(Collected data)
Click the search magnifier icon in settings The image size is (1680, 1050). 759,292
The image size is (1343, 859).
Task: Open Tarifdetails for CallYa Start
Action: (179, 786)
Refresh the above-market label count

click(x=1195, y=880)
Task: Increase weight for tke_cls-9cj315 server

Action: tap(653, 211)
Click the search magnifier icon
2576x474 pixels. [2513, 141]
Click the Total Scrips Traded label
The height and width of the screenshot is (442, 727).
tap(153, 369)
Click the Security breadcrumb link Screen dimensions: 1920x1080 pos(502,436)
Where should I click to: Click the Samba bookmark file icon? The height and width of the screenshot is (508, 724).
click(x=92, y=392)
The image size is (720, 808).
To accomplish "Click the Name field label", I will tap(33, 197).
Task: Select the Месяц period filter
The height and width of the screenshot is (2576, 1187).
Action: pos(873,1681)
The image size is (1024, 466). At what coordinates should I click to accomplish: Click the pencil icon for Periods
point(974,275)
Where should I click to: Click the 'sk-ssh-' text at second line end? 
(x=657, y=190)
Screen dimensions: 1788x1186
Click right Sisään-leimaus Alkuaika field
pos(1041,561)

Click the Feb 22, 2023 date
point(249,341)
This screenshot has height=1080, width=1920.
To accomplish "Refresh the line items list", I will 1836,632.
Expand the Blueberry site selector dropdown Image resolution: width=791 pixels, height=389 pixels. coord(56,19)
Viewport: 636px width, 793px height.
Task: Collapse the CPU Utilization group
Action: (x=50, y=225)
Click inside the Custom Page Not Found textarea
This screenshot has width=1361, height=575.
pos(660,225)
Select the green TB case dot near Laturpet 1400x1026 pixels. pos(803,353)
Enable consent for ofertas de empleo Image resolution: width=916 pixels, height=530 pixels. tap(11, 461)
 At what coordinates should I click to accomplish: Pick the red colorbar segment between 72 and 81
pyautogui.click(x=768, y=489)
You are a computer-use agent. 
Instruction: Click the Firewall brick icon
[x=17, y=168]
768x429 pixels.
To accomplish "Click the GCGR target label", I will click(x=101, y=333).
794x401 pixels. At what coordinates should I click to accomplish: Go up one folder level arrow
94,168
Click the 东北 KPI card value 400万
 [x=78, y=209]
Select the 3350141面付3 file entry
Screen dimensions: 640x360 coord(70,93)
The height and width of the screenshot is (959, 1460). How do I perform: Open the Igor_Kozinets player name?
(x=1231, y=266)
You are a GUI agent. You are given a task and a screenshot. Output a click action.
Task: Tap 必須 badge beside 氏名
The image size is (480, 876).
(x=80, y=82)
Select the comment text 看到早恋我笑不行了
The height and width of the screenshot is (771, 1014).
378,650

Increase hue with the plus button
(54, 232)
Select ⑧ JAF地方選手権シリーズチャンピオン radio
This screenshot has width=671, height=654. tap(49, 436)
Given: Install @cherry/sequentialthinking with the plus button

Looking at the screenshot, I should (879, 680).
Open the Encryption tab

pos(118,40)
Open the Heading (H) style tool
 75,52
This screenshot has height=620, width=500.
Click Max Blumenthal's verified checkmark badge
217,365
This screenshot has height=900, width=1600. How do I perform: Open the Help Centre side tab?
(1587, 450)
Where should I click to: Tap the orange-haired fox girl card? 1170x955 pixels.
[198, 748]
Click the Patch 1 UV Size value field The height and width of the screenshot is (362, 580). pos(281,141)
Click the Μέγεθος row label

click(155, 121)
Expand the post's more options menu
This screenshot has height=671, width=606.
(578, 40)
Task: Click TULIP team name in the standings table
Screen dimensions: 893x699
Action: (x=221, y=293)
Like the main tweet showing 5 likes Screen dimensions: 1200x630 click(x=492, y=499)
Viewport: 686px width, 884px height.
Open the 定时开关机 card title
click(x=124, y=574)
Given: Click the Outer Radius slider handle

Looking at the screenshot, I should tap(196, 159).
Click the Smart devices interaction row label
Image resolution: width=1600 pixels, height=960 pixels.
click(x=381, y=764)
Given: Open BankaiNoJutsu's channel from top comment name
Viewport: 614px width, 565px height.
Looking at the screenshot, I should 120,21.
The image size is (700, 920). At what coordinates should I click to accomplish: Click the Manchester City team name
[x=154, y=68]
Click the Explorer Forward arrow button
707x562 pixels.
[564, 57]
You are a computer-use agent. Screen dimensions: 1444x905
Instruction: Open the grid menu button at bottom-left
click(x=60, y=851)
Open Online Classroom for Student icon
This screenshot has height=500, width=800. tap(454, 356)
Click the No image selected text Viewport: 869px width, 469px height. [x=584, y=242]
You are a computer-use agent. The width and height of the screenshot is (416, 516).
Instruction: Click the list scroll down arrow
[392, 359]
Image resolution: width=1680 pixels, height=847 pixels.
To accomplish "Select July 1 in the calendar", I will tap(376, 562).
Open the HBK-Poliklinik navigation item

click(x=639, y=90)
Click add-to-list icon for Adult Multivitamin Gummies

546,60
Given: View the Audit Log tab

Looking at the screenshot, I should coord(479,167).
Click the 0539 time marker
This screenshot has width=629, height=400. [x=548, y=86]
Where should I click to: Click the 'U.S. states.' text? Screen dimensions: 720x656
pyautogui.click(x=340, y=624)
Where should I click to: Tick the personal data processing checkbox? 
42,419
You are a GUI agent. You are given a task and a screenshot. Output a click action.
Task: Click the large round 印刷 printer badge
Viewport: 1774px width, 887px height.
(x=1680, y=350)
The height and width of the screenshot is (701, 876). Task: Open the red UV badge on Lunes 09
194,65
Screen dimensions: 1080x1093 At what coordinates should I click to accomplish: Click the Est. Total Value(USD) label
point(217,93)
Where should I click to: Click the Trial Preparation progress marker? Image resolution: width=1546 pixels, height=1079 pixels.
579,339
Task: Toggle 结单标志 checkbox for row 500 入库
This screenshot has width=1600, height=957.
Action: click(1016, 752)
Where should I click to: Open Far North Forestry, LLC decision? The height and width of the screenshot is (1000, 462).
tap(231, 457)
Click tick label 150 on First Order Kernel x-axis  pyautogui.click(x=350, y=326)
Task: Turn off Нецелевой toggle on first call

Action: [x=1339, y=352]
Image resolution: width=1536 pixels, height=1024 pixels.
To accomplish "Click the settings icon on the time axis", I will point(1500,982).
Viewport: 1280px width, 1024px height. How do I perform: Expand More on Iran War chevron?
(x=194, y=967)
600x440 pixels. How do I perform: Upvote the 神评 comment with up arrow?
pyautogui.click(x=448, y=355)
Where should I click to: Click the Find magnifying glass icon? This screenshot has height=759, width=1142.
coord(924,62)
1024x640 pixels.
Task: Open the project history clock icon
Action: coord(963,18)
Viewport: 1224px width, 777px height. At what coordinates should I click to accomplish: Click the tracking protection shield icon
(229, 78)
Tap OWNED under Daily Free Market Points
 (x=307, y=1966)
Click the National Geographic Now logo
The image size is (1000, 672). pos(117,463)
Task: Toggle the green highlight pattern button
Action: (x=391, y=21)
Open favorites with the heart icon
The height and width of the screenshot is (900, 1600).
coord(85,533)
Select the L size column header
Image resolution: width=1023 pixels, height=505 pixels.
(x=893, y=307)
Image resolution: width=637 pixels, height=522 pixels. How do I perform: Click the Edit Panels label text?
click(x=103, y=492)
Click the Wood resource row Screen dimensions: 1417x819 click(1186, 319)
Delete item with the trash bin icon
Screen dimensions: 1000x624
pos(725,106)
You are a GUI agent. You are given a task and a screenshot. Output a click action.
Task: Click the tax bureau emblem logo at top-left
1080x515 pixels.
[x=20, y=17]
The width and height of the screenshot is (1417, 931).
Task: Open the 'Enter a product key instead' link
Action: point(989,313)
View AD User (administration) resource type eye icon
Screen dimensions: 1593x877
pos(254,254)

| What is being asked |
The number of lines above containing the word "axis" is all that should be returned.

| Exercise result |
2